TAREFA A: Pode reescrever o texto sobre o ensino superior desde "Além disso, os" até "crise sem precedentes.", inclusive, trocando "hospital" por "pronto-socorro"?
TAREFA B: Como você daria continuidade ao texto sobre a crise do ensino superior a partir do ponto em que ele termina?

As universidades particulares vivem uma crise de matrículas, sem financiamento estudantil pelo Fundo de Financiamento Estudantil (Fies). Essa crise se agravou ainda mais com o advento da pandemia. Muitas correram para tentar se salvar, para o ensino à distância (EaD) — barateando custos e, muitas vezes, oferecendo cursos de baixa qualidade. Mas não sou daqueles que acham que, por ser EaD, o curso é de baixa qualidade; tem algumas instituições que oferecem tal serviço com boa qualidade — professores preparados e currículos adequados a essa modalidade, com tutores bem pagos e com tecnologia de alta qualidade. Óbvio que tais cursos sofrem por conta daqueles de R$ 99.
Além disso, os dados do censo do ensino superior, recentemente divulgados pelo Ministério da Educação, reforçam a tese de um cenário preocupante para este nível de ensino — no que se refere às elevadas taxas de desistência. Por exemplo, de cada 100 ingressantes, 59 desistem ao longo do percurso — seja na instituição pública, seja na particular — essa média não muda praticamente nada, tanto no presencial quanto no EaD. Imaginem se isso fosse em um hospital, onde, de cada 100 pacientes ingressantes, apenas 41 saíssem curados. Seria uma crise sem precedentes.
Não há mais tempo a perder. O desafio começa na melhoria da qualidade da educação básica em nosso país. As universidades precisam entender seu papel nesse processo, assim como estão começando a fazer as universidades paulistas, lideradas pela Universidade de São Paulo (USP). Os reitores dessas instituições criaram o Provão Paulista, em parceria com a Secretaria de Educação do Estado, para motivar os jovens de escolas públicas a ingressar no ensino superior. A taxa de autoexclusão tornou-se uma grande preocupação. A maioria dos jovens que concluiu o ensino médio na rede pública estadual de São Paulo nem sequer tenta ingressar no ensino superior, uma que não se sente devidamente preparada. Para se ter uma ideia, de cada 100 jovens que concluíram essa última etapa da educação básica na rede pública paulista, apenas cinco aprenderam o que seria esperado em matemática; na Bahia, apenas um.

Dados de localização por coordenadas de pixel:
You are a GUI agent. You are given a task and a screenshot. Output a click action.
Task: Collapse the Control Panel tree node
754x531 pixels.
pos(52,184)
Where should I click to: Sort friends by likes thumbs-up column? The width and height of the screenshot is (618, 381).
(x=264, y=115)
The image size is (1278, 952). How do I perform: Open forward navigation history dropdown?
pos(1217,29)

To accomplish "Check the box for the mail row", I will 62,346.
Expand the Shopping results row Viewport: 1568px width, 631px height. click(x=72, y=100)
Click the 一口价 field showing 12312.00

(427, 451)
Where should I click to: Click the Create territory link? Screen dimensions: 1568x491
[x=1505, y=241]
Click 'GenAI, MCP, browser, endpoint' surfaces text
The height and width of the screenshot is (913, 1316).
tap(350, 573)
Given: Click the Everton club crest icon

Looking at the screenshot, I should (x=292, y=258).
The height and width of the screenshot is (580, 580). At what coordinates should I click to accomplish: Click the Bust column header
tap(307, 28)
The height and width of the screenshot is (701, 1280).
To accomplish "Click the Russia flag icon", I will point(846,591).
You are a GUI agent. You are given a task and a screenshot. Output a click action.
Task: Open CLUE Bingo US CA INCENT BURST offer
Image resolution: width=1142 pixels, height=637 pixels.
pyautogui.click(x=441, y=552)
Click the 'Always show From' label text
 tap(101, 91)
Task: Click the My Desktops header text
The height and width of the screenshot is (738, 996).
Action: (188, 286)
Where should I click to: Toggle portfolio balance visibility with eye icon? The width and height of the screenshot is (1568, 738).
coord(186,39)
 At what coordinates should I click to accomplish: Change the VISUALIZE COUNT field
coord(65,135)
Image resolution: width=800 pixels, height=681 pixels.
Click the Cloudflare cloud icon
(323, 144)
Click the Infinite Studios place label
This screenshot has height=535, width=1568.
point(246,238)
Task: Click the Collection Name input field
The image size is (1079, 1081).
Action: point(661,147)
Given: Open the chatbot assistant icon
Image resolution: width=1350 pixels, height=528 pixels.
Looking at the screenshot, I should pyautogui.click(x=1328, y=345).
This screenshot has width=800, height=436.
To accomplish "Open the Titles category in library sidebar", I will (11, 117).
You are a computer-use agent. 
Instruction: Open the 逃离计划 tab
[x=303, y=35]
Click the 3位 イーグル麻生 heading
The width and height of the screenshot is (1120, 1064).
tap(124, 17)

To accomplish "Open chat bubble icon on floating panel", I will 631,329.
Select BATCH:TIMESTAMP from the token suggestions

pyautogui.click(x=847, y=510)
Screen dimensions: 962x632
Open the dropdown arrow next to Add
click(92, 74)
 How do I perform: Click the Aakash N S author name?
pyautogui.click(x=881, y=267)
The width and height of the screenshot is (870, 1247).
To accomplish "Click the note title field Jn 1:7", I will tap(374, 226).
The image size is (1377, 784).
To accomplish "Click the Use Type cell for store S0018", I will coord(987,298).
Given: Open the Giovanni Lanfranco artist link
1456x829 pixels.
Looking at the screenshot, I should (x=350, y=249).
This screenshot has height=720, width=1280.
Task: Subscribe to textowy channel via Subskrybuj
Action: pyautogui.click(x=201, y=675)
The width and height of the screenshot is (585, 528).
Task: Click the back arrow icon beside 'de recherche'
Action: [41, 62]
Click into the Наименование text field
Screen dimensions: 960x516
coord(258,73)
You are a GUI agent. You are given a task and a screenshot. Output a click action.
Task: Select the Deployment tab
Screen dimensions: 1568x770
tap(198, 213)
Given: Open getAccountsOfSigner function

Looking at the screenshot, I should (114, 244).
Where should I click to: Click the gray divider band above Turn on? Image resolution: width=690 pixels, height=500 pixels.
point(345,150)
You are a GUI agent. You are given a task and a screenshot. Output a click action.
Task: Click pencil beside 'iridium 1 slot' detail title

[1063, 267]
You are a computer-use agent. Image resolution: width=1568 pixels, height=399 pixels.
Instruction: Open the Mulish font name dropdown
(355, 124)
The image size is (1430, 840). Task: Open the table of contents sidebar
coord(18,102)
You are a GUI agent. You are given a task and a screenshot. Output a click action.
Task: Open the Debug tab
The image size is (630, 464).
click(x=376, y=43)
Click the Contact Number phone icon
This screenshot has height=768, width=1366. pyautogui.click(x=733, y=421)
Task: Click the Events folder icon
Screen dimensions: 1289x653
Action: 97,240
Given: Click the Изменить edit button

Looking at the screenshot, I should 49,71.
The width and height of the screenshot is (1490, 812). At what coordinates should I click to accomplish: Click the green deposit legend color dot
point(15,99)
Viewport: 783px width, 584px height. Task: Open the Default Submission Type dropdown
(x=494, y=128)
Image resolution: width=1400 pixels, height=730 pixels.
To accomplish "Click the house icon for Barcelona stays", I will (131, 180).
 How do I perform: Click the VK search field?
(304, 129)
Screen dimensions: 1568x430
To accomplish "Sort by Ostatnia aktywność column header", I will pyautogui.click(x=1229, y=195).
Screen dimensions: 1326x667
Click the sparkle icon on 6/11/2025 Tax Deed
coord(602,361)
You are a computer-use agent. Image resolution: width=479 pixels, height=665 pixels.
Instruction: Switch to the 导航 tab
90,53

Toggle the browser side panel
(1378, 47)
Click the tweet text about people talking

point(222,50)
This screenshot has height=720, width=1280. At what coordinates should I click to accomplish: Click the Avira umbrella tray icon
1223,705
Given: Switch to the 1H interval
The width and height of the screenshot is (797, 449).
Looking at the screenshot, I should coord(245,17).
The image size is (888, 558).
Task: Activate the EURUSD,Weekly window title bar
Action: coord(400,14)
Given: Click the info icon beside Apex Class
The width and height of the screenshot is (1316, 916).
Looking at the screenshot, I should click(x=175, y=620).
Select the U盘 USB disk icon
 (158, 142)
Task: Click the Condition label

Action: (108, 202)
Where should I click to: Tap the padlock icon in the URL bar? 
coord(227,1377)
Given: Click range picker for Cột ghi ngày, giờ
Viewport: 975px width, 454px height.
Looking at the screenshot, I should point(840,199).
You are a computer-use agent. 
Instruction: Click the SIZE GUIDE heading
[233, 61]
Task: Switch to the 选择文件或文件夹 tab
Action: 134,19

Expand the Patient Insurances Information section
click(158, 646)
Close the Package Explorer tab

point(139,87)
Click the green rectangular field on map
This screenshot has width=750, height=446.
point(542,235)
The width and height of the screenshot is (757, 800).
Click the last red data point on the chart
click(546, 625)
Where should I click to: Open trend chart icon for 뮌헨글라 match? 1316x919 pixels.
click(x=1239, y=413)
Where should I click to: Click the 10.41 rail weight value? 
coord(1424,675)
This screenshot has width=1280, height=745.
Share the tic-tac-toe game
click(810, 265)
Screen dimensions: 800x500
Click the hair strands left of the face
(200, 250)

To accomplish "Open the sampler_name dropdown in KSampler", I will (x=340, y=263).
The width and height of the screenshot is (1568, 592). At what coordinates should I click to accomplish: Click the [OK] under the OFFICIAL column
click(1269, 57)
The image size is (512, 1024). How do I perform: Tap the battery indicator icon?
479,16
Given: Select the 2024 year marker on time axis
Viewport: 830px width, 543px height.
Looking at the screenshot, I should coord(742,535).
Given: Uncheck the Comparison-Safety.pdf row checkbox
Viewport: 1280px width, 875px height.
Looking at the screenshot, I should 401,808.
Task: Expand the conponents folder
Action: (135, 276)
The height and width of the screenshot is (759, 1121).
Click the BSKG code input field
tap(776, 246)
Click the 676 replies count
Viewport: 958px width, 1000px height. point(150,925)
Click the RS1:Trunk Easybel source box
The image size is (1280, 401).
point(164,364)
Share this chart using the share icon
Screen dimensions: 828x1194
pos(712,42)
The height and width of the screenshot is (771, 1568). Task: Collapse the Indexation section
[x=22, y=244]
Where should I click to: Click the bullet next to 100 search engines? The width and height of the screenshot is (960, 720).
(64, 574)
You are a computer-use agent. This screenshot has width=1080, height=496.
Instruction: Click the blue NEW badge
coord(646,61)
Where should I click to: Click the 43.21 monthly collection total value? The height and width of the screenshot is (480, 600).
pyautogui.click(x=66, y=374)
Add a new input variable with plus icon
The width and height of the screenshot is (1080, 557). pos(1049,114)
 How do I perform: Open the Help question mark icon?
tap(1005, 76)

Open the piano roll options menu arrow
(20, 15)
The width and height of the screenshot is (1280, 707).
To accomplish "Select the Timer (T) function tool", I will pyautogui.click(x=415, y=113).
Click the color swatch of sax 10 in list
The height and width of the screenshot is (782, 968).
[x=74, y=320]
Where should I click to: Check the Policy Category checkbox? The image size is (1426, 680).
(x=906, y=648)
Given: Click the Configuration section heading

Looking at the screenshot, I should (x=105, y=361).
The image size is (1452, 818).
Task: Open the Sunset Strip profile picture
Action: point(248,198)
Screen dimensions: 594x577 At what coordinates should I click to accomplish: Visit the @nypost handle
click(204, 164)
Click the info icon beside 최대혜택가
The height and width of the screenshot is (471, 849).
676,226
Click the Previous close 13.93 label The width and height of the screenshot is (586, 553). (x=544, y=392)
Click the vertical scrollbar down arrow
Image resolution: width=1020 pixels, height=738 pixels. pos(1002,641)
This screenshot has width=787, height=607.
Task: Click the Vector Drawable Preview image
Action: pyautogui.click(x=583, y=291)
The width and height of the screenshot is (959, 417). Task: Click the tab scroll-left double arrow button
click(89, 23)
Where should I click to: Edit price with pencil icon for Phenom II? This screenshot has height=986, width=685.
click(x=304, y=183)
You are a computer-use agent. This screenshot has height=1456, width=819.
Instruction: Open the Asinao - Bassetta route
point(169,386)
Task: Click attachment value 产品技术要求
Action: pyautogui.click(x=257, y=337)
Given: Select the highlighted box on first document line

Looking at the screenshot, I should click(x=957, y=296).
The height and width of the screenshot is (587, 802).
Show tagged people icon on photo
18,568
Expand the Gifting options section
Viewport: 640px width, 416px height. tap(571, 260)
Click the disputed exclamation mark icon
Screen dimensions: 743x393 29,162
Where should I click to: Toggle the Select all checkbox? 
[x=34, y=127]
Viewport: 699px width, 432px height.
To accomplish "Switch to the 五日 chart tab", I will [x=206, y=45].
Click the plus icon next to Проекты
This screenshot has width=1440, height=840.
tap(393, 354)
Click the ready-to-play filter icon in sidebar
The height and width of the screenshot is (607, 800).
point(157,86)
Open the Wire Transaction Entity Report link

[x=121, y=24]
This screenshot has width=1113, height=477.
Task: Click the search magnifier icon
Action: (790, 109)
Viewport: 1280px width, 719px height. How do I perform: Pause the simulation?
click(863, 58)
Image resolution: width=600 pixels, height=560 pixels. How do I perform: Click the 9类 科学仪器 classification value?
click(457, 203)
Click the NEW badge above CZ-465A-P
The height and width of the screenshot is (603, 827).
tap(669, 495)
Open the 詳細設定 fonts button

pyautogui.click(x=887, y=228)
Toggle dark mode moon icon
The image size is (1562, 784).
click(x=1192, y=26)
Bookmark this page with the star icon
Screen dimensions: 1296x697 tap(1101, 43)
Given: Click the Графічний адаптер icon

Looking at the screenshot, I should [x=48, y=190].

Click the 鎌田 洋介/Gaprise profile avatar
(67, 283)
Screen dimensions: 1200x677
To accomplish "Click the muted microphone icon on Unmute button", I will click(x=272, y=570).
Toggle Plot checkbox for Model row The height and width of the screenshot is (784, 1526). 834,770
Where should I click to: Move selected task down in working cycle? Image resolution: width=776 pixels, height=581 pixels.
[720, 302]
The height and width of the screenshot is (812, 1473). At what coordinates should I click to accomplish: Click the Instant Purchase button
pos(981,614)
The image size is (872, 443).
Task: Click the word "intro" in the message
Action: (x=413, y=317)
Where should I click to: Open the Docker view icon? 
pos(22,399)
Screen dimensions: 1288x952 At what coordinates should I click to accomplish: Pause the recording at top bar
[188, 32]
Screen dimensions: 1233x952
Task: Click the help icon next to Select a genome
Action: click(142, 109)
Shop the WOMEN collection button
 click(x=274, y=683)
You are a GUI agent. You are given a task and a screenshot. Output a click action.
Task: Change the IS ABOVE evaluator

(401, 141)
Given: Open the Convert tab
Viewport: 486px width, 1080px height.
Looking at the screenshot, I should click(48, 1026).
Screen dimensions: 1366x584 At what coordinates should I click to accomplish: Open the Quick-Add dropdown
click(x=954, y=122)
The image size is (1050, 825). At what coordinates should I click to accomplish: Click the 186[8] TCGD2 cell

RESPOSTA FINAL A:
Além disso, os dados do censo do ensino superior, recentemente divulgados pelo Ministério da Educação, reforçam a tese de um cenário preocupante para este nível de ensino — no que se refere às elevadas taxas de desistência. Por exemplo, de cada 100 ingressantes, 59 desistem ao longo do percurso — seja na instituição pública, seja na particular — essa média não muda praticamente nada, tanto no presencial quanto no EaD. Imaginem se isso fosse em um pronto-socorro, onde, de cada 100 pacientes ingressantes, apenas 41 saíssem curados. Seria uma crise sem precedentes.

RESPOSTA FINAL B:
Mas os reitores das universidades estaduais de São Paulo sabem que ampliar as chances de ingresso dos alunos da rede pública de ensino é apenas ponto de partida, não é de chegada; é preciso assegurar que esses alunos não cheguem com tantos deficits de aprendizagem no ensino superior, que, em parte, respondem, por sua vez, pelas altas taxas de desistência.
Por isso, a USP por meio de sua pró-reitoria de graduação e de suas cátedras da educação básica, sediadas no Instituto de Estudos Avançados. Entre elas, a Sérgio Henrique Ferreira começa a colocar em prática uma avaliação mais depurada dos resultados do Provão Paulista, na perspectiva de identificar onde estão os deficits de aprendizagens que os estudantes trazem da educação básica. Isso vai ser uma bússola importante para a própria formação dos professores.
A importância dessa iniciativa pode ser ressaltada pelo elevado percentual de jovens que estão ingressando no ensino superior sem a formação adequada. Dados do Instituto Nacional de Estudos e Pesquisas Educacionais Anísio Teixeira (Inep) mostram, por exemplo, que quase 40% dos alunos que estudam Pedagogia no Brasil não alcançaram 450 pontos no Enem — isso significa que não obteriam o certificado de conclusão do ensino médio. Mas, apesar disso, estão no ensino superior.
Esse esforço do ensino superior para melhorar a qualidade da educação básica em nosso país pode ser uma grande oportunidade para fortalecer a sua função social. Mas é preciso entender que ele próprio precisa mudar.